That is exactly the quality that Andy Mundy-Castle’s (White Nanny, Black Child) new documentary about Harriman, was made to capture. Harriman has always been more interested in doing the right thing than the popular one.
Shoot the People is the Bafta-winning director’s globe-spanning portrait of one of the world’s most politically committed photographers. The film follows Harriman from London to Johannesburg to Minneapolis as he documents activists fighting for equality, dignity, and Palestinian rights.
The documentary arrives in the middle of a press storm directed against Harriman that makes its subject’s commitment to human rights feel even more pointed. In late April, following the Golders Green attack, in which two Jewish men were stabbed, Harriman posted on social media questioning why a third victim, a Muslim man named Ishmail Hussein who had been attacked the same day, was receiving no mention in press or police communications.

The rightwing tabloid response was swift, coordinated and cynical: more than 20 articles across the Daily Mail, Telegraph and others accused him of antisemitism. Death threats followed and the campaign prompted more than 25,000 formal complaints to the Independent Press Standards Organisation. A letter organised by the Good Law Project condemning the treatment of him has been signed by notable figures including Greta Thunberg, Brian Eno and Riz Ahmed.
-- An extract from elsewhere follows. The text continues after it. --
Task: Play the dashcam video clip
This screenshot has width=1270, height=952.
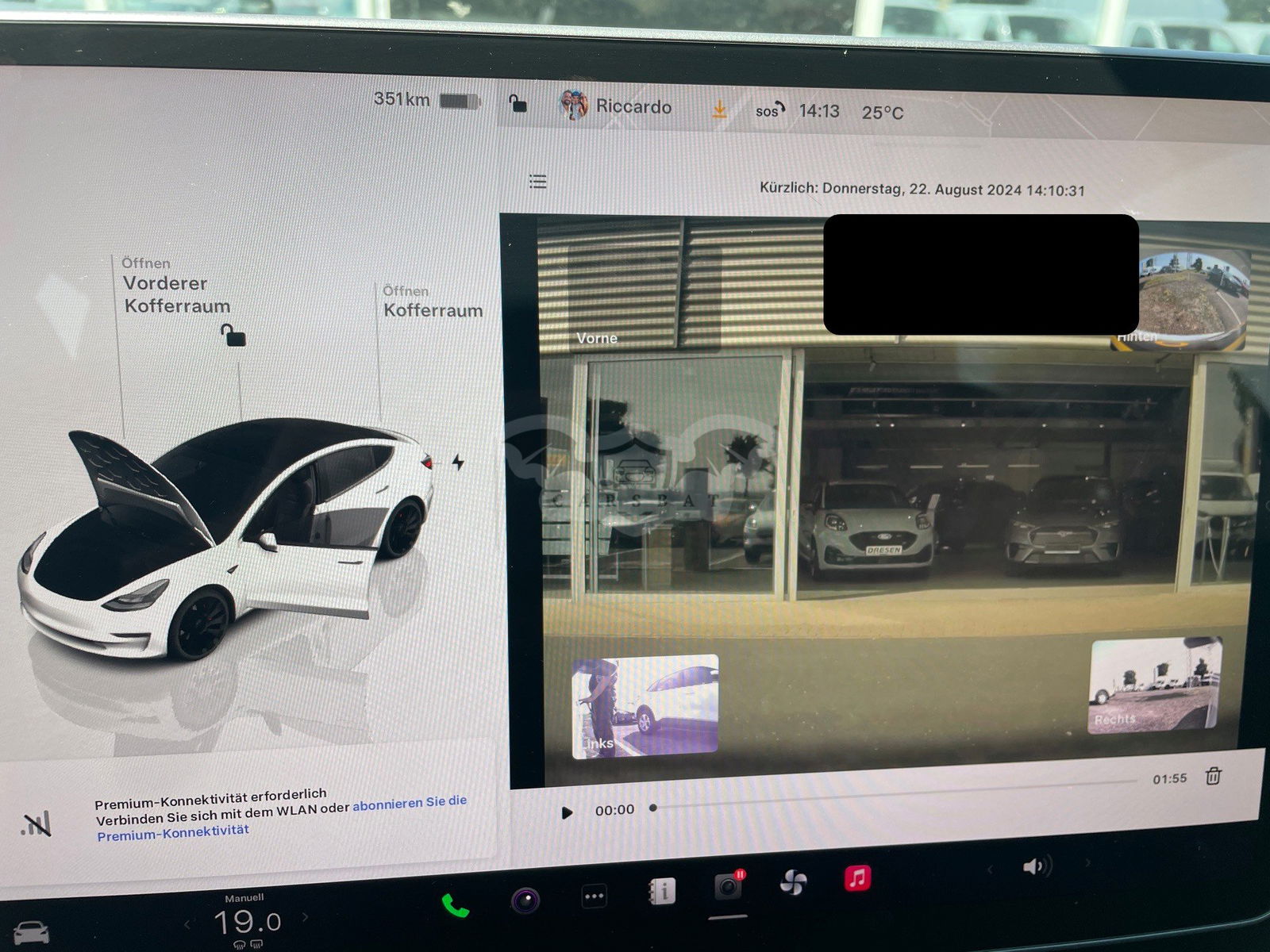Action: (x=567, y=812)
In June, Harriman confirmed he would step down as chair of London arts venue the Southbank Centre this autumn, though he had made that decision well before any of this. “I had decided way before this madness that I was going to do two terms,” he said publicly.
The backlash against Harriman is, in essence, what Shoot the People is about. “I always thought that six months into this genocide, whole news desks at least would just walk out” in protest at what they were being instructed not to cover, he says.
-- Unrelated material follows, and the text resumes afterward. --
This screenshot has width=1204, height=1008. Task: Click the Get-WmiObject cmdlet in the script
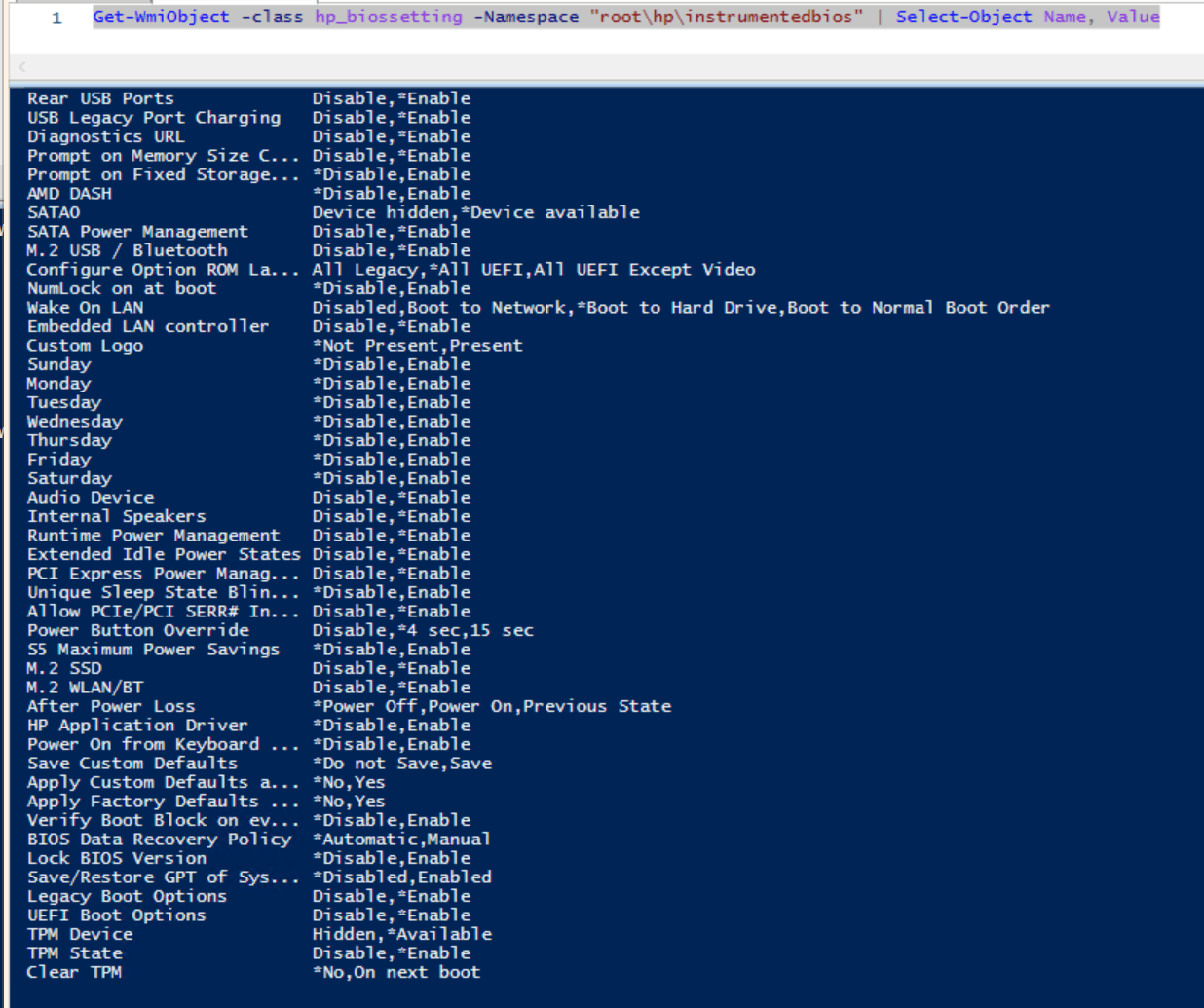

“That didn’t happen with any organisation. They know what they’re being told not to report,” he says, describing journalists he knows personally who let him know that they couldn’t forgive themselves for how they covered the genocide. But still, they told him, “I need this job, I just got a mortgage”.
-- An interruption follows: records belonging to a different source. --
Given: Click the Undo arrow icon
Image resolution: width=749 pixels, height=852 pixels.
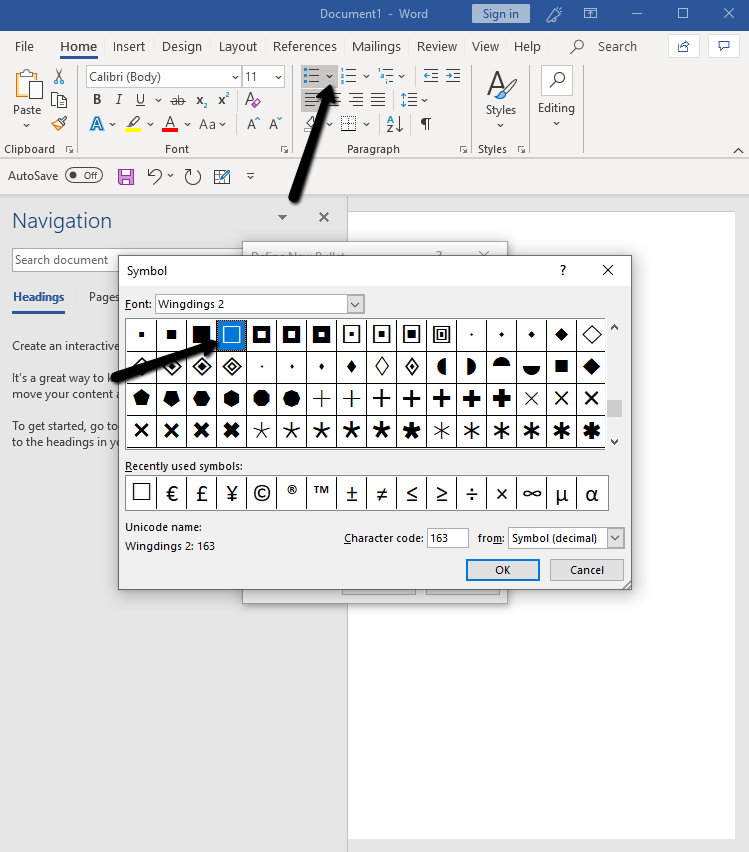Looking at the screenshot, I should [x=155, y=176].
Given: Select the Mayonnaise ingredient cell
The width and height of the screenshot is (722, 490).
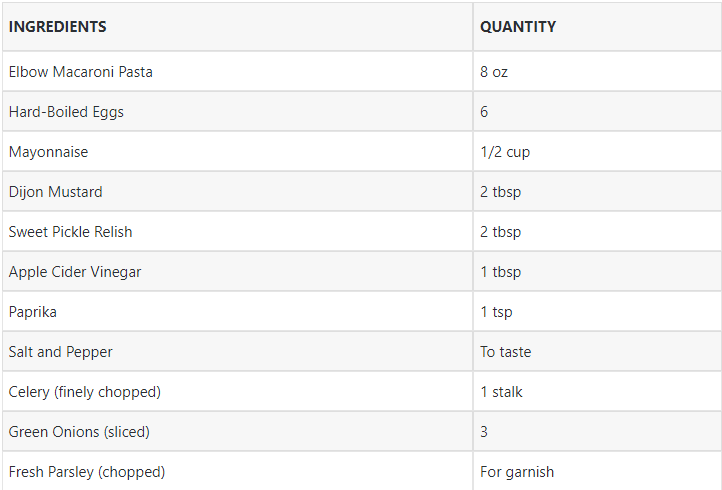Looking at the screenshot, I should click(48, 152).
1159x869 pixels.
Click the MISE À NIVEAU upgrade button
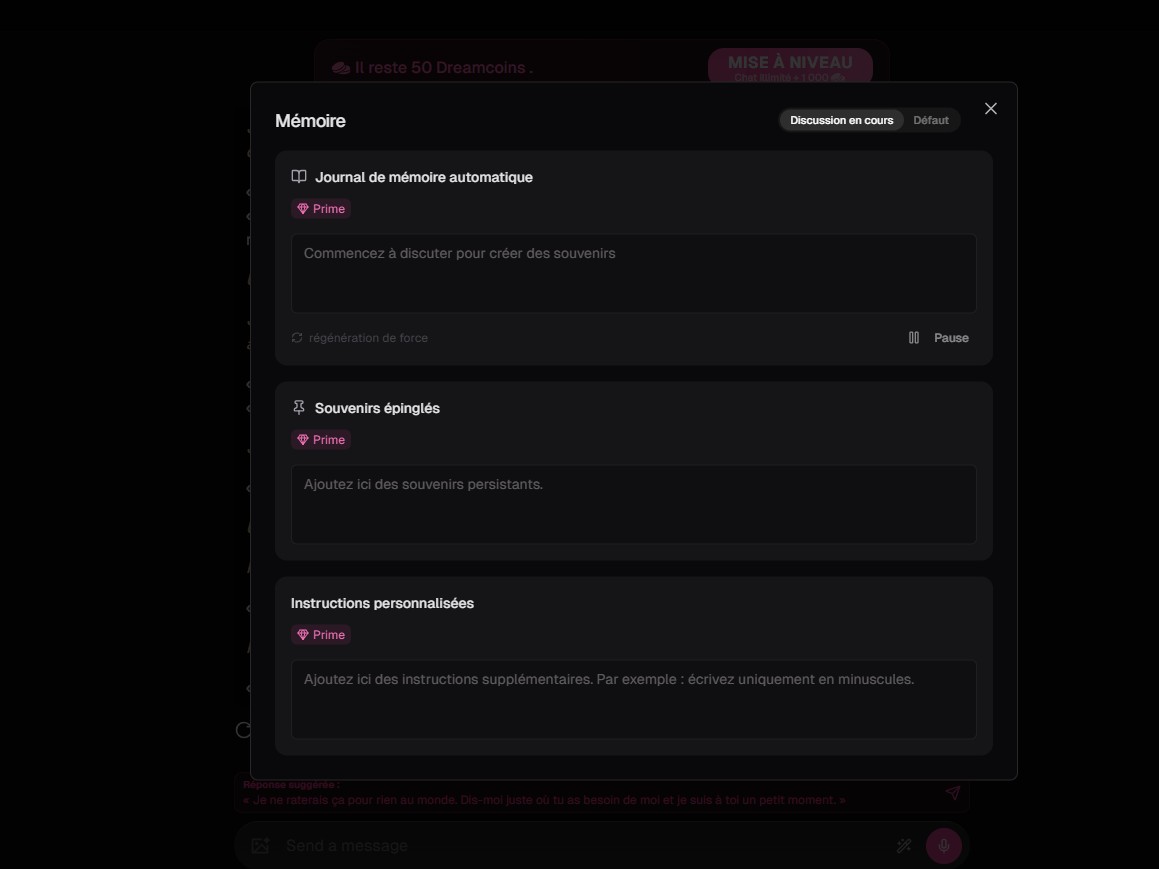[x=789, y=64]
“All of the life things that make you sometimes not listen to your moral compass,” Harriman says, with real grief.
The backlash proves — if proof were needed — that the territory Shoot the People maps is not abstract. The price of speaking is real and Harriman is paying it.

Harriman was born in Calabar, Nigeria, and moved to England as a child to study. A self-taught photographer, his portraits of Meghan Markle, Rihanna, Cate Blanchett and Stormzy have made him one of the most sought-after image-makers of his generation.
It was, however, his activist work documenting the 2020 Black Lives Matter protests that first brought him to global attention.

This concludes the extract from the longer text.